Surprisingly, the situation changed in the 2021 election. The back-to-back corruption scandals that implicated high-level incumbents have induced people to disregard their ‘traditional’ votes and beliefs and has consequently led to an unprecedented alienation of voters. It seems that Cypriot voters have turned their back to the top three parties who were the traditional centres of power, which have in fact lost a noteworthy number of voters.
The centre-right DISY (Democratic Rally) gained a 27.8 per cent of the votes and the communist-rooted AKEL (Progressive Party of Working People) a 22.3%. They suffered respectively a loss of 2.9 per cent and 3.3 per cent compared to previous elections, but maintained the first and second places. At the same time, the centrist DIKO (Democratic Party) ranked third with 11.3 per cent of the votes compared to 14.5 per cent in 2016 experiencing a decline of 3.2 per cent.
The vote had been contested by 659 candidates from a record number of political groups. The smaller parties and the new parties that were established more recently centred their election campaigns on the need to introduce anti-corruption measures. A strategy that was appreciated by the voters, eventually breaking the pattern of the ‘predictable vote’. This major change was largely due to the anger that mounted within the community for the malpractice of government officials and that led people to cry for the elimination of corruption.
In general, it seems that the smaller parties were the ones that gained the most. The socialist/centre-left party EDEK (Movement for Social Democracy) managed to raise its support by 0.5 per cent (compared to the 2016 elections) and gained four seats in the Cypriot parliament (one more than in the previous elections). However, for the first time since Edek run for parliament in 1970, it fell to the fifth place because of a razor-thin margin of around 200 votes.

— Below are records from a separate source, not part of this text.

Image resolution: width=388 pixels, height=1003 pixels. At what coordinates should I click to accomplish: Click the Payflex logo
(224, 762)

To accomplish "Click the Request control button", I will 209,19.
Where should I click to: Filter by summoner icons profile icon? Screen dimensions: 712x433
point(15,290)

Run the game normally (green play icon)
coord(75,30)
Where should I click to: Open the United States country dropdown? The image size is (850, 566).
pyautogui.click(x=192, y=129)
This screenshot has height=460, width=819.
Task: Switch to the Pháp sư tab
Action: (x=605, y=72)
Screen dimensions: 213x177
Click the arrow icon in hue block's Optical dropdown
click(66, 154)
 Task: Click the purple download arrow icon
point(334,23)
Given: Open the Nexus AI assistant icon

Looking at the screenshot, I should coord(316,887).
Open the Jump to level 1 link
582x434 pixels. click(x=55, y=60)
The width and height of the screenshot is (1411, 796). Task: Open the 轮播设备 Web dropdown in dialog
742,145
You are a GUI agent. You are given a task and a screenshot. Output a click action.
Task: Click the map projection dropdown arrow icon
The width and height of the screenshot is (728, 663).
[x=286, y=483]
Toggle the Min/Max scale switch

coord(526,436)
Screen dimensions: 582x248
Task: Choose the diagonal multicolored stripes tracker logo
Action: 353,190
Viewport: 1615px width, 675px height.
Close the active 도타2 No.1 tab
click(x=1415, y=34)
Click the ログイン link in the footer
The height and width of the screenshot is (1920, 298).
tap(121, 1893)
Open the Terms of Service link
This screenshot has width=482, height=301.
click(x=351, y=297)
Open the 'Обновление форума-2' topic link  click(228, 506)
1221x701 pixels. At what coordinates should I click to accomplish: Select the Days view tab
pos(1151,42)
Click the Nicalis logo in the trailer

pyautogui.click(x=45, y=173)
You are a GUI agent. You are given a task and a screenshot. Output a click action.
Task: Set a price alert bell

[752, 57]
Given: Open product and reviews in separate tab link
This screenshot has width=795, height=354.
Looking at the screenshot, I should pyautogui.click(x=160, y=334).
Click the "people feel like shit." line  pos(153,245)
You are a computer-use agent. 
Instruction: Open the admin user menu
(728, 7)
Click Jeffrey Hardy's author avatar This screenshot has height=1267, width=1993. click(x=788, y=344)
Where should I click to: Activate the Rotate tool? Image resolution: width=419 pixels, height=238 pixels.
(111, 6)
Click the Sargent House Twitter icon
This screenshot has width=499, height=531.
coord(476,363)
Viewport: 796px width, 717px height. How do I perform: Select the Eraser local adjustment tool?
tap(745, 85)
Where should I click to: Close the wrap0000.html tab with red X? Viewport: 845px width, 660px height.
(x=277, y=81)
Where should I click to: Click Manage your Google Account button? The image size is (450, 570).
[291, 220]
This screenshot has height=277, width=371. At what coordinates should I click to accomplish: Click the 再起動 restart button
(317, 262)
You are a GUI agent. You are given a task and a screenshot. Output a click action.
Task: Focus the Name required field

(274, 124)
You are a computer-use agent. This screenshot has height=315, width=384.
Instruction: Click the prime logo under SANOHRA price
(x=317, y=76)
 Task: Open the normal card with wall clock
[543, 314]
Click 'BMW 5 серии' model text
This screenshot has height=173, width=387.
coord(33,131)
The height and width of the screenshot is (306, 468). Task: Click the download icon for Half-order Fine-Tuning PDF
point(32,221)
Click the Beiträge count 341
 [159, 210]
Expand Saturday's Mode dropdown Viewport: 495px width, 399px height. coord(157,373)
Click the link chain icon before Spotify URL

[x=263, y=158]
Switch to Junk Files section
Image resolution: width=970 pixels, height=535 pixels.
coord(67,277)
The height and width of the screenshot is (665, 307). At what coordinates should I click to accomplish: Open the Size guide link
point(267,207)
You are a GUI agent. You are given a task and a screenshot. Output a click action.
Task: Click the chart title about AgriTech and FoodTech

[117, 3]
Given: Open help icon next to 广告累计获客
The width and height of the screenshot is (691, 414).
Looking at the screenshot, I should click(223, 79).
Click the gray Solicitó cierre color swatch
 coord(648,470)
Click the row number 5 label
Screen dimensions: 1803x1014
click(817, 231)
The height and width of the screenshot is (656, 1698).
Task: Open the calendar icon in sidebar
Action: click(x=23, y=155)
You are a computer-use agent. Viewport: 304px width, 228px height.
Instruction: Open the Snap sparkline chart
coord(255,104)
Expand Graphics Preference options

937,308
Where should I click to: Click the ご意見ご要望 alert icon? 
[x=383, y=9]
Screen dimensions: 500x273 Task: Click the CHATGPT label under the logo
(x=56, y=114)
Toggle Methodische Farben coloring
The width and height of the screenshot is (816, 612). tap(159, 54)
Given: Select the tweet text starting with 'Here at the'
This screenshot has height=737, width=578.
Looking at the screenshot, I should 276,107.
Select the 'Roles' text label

A centrist splinter group DIPA (Democratic Front, brought about by a split within the Democratic Party) made also significant gains in the recent general elections, as this was the first time they run and manage to get a total number of four seats in parliament.
Finally, ELAM (National Popular Front), a far-right party anti-migrant nationalist party and an opponent to an inclusive agenda, made the most notable gains nearly doubling the percentage of votes compared to the 2016 elections and reaching the fourth position. The party has well-documented ties to the now outlawed Golden Dawn, a former fascist party in Greece.
About 15,000 voters cast their votes in favour of smaller parties that ended up not gaining any seats in the parliament.
The data that have been presented above seem to confirm that Cypriot voters acknowledged the mistakes made by the traditional political parties and in this way finally broke the ‘vote of lifelong loyalties’ or ‘voting the same as their parents’ patterns. Yet, the shift to the far-right is a very concerning trend that calls for solidarity against such extremist ideologies.